None of this is a feature request; the official remote control’s minimalism is a legitimate choice. But if it ever grows, I hope it grows in this direction — and my agents and I will be the first to switch back.
Getting started
If you want to try the shape of this yourself, you need surprisingly little:
- Start with files. An append-only inbox, an outbox directory, and a
tail -Fis a complete message bus for one machine. Resist the urge to add infrastructure. - Wake the agent, don’t poll it. The monitor-fires-on-every-line pattern is what makes a bridged session feel present instead of laggy.
- Bind one channel to one session, explicitly. Claim files saved me from every “two agents answering the same phone” disaster.
- Give every message an identity, and make the destructive-action rule non-negotiable before your agents start talking to each other.

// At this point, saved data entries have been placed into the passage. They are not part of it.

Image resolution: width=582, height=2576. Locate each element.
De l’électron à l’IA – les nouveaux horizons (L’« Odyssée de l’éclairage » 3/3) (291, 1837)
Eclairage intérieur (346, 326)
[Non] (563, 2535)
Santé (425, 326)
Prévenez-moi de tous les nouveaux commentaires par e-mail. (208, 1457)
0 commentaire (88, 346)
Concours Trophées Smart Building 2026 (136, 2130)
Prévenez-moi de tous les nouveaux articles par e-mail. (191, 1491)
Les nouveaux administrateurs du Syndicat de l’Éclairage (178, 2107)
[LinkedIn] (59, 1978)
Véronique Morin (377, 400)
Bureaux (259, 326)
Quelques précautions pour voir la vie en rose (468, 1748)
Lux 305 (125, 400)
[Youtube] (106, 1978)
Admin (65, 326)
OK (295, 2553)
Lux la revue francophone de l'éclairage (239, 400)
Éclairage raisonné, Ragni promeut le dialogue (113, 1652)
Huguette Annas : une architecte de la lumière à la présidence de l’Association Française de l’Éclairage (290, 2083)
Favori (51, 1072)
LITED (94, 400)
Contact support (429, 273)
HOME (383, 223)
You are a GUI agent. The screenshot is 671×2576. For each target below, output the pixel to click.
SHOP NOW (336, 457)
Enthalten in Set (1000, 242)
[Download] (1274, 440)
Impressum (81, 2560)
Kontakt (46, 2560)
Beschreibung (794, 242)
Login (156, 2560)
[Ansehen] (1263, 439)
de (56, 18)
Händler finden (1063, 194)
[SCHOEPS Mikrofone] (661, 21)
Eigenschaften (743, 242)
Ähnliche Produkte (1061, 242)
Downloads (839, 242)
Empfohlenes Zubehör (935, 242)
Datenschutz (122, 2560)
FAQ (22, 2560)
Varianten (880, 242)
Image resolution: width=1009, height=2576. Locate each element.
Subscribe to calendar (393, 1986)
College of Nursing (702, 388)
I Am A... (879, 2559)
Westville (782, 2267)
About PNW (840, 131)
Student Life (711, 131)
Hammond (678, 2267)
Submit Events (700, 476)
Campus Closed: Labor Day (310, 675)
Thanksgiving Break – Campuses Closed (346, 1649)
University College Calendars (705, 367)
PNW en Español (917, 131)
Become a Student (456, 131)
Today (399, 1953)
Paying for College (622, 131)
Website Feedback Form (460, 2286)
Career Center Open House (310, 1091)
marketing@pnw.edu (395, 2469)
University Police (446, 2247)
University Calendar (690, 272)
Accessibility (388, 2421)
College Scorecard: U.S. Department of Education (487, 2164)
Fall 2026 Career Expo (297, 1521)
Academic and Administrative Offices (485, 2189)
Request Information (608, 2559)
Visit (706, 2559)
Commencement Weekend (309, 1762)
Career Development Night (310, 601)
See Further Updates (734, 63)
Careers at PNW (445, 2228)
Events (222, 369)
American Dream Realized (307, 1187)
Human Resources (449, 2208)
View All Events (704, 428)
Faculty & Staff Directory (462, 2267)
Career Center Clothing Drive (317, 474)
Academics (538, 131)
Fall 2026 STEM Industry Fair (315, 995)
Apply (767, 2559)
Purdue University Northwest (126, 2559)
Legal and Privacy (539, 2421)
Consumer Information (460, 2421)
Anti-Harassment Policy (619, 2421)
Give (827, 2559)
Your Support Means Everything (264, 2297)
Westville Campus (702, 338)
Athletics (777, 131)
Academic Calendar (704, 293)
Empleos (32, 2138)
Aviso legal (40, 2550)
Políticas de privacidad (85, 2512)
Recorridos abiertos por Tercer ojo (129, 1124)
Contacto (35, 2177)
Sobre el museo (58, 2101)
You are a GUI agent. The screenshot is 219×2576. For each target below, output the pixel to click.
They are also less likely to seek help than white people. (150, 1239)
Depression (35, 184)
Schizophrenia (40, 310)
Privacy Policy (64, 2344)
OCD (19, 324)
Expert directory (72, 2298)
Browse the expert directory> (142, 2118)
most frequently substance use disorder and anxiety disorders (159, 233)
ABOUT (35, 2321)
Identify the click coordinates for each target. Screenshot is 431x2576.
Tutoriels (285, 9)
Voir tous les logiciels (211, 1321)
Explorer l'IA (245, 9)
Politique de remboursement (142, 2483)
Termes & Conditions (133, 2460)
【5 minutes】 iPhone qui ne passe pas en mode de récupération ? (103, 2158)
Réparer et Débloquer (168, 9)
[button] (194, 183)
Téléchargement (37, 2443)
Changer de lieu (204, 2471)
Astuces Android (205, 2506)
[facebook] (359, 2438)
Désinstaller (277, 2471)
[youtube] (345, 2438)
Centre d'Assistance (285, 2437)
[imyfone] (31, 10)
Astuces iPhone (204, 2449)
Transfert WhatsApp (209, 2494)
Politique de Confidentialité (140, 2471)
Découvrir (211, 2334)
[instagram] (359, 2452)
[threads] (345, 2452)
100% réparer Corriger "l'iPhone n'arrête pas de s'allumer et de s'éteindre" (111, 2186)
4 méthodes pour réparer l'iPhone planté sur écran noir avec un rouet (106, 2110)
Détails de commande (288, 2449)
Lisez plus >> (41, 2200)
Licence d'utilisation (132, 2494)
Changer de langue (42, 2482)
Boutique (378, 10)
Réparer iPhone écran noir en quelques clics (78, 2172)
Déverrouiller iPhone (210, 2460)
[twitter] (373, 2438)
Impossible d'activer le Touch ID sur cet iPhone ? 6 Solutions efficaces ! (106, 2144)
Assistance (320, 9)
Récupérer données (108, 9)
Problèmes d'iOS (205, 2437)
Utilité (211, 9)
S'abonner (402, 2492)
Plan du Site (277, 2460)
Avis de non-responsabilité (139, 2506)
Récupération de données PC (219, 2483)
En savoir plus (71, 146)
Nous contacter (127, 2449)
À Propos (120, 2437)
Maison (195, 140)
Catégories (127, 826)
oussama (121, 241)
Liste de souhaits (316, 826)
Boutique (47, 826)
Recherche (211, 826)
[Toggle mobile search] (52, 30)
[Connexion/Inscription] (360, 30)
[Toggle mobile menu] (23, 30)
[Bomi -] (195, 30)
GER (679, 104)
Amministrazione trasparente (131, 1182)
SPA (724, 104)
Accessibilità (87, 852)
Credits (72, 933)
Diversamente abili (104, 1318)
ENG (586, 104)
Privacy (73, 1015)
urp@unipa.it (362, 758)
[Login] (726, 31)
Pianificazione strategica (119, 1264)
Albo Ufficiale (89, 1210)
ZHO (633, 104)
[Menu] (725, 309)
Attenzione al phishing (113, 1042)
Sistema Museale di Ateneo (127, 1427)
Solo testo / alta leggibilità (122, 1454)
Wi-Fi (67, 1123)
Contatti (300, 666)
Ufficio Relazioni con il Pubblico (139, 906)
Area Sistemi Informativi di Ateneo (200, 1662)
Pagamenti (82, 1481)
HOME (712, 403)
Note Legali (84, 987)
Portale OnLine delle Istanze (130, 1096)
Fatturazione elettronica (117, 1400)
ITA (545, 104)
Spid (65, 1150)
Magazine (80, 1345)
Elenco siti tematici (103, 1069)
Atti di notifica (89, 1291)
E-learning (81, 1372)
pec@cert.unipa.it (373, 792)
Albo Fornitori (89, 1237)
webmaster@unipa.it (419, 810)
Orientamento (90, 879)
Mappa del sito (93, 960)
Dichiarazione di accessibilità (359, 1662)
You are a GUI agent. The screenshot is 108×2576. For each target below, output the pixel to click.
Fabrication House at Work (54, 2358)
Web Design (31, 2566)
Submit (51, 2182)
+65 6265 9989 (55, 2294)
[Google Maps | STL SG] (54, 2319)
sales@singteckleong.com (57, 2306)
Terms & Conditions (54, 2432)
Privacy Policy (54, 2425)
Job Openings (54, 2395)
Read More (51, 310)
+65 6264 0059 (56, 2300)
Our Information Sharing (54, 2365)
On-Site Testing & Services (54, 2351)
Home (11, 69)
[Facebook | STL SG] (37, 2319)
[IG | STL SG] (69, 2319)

- Let the channels be unequal. WeCom can’t push proactively; Feishu streams beautifully; the web does everything. Fan out replies and let each surface do what it’s good at.
Claude Code gave me a brilliant employee. The bridge gave that employee a phone, an office, and — once there was more than one of them — a way to hold a meeting without me in the room.
I’m still slightly amazed that the meeting works.